Erdoğan eyes first-round re-election through MHP alliance
Turkish President Tayyip Erdoğan on Jan. 9 welcomed a call from Nationalist Movement Party (MHP) head Devlet Bahçeli for an alliance with the ruling Justice and Development Party (AK Parti), inviting him to talk about the matter in a meeting on Jan. 10.
Addressing the AK Parti group in parliament, Erdoğan said his supporters should be ready for the local, presidential and parliamentary elections due to take place in 2019 and thanked Bahçeli for all the support so far. Following the invitation, Bahçeli said their cooperation could go beyond the 2019 elections, depending on the meeting today.
Bahçeli had played a key role through his support for Erdoğan in the parliamentary voting to take constitutional changes to a referendum in April 2017, which gave all executive power to the presidency and reduced the checks and balances capacities of parliament and the justice system.
Bahçeli’s support for Erdoğan exacerbated a split in the MHP, with party dissidents reminding Bahçeli that they appealed to voters in the 2015 election campaign by promising to stop Erdoğan from becoming Turkey’s president and sole ruler. That split ultimately led to the emergence of another political party, the Good (İYİ) Party, and the MHP is now at risk of falling under the 10 percent national election threshold to enter parliament.
Awareness of that risk has prompted Bahçeli to publicly ask Erdoğan to either lower the threshold or to pass a necessary constitutional change that would allow a formal election alliance. The AK Parti, however, has other ideas. Citing a practice used in earlier elections, some AK Parti figures have suggested the formula of MHP deputy candidates entering elections on AK Parti lists. After being elected without having the need to exceed the 10 percent hurdle, they could then resign to rejoin the MHP and thus continue their presence in parliament that way.

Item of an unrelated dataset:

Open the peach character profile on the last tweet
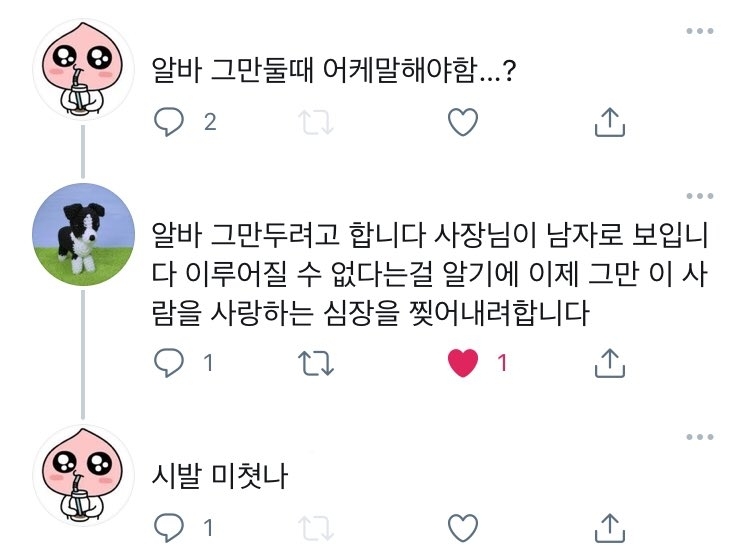[x=83, y=476]
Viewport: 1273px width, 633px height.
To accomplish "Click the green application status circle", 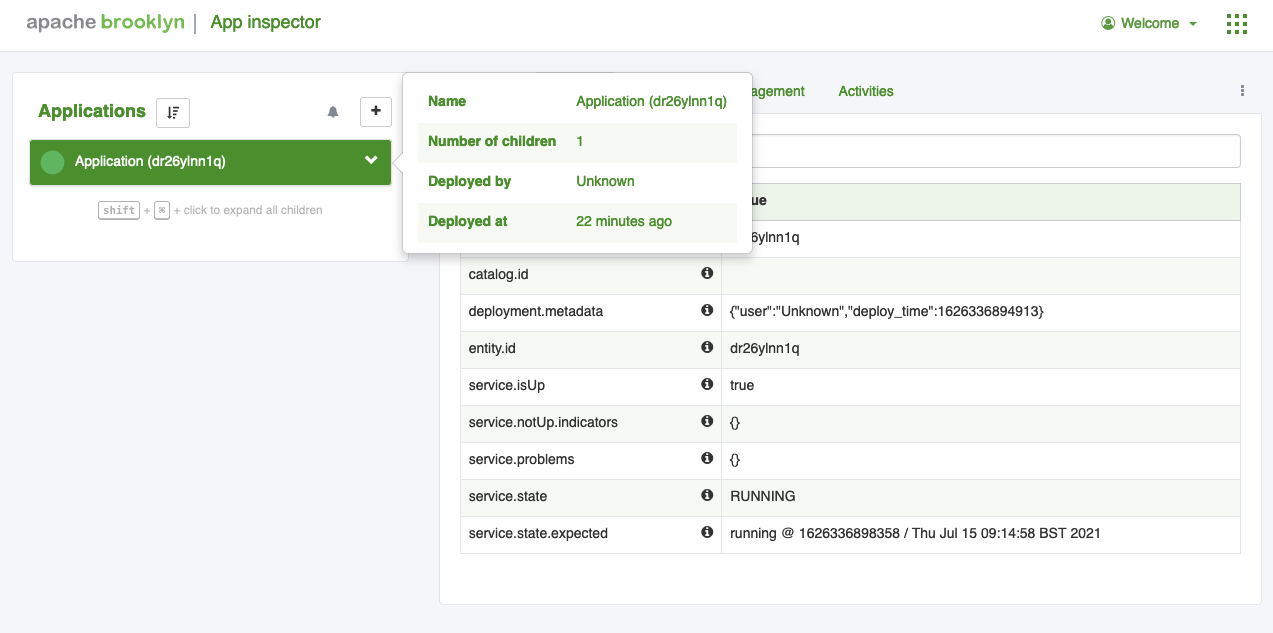I will tap(52, 162).
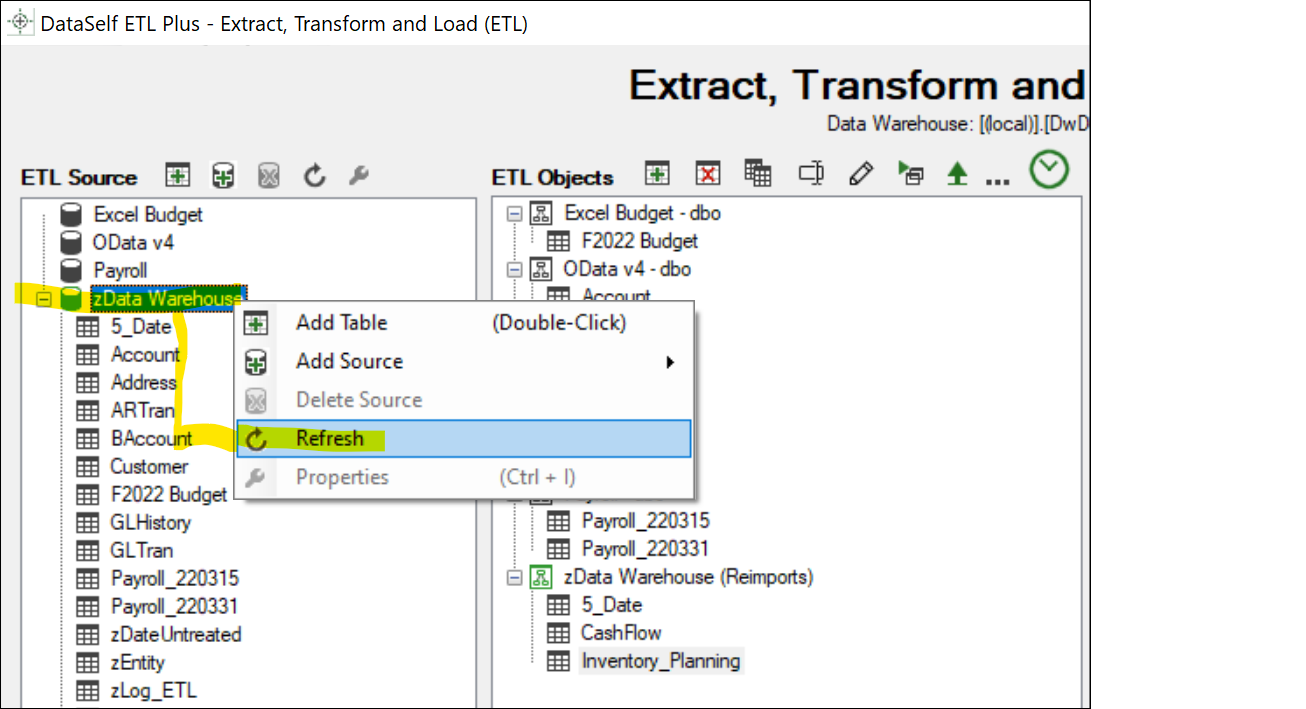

The AK Parti is not keen on decreasing the threshold, hoping that the Kurdish problem-focused Peoples’ Democratic Party (HDP) - which was slightly above the threshold in 2015 - could fell below it and the AK Parti could thus dominate Kurdish votes. Bahçeli would agree with that, but he has another concern: If the MHP does not enter the election under its own name then the votes it will get would not be officially registered and the party would therefore not be able to benefit from the Treasury support for parties that win a minimum of 7 percent in parliamentary elections.
So the kind of alliance formula that Erdoğan and Bahçeli will develop remains a matter of curiosity. Their maneuvers are certainly important, as it will lead to a brand new experience in Turkish politics.
Coalitions have of course been tried before, including with the MHP. Having never come out on top in any national election in the past, the MHP took part in a number of different coalitions before the AK Parti came to power in 2002.
The “Nationalist Front” coalitions of the late 1970s played a key role in dragging Turkey down the path of polarization and near-civil war before the 1980 military coup. Years later, the three-way coalition between 1999 and 2002, during which Turkey experienced its worst ever financial crisis, was also not exactly successful.
By responding positively to Bahçeli, Erdoğan obviously has his eye on a re-election victory in the first round of voting in November 2019. If the two leaders are able to find a formula for an election partnership to secure a 50-percent-plus-one vote for Erdoğan to get re-elected, the result would be something less like a coalition and more like a political front.
That would certainly help Erdoğan feel more comfortable in the 2019 elections. But it would lead to more uncertainty about what it could do to Turkey’s already tense political atmosphere.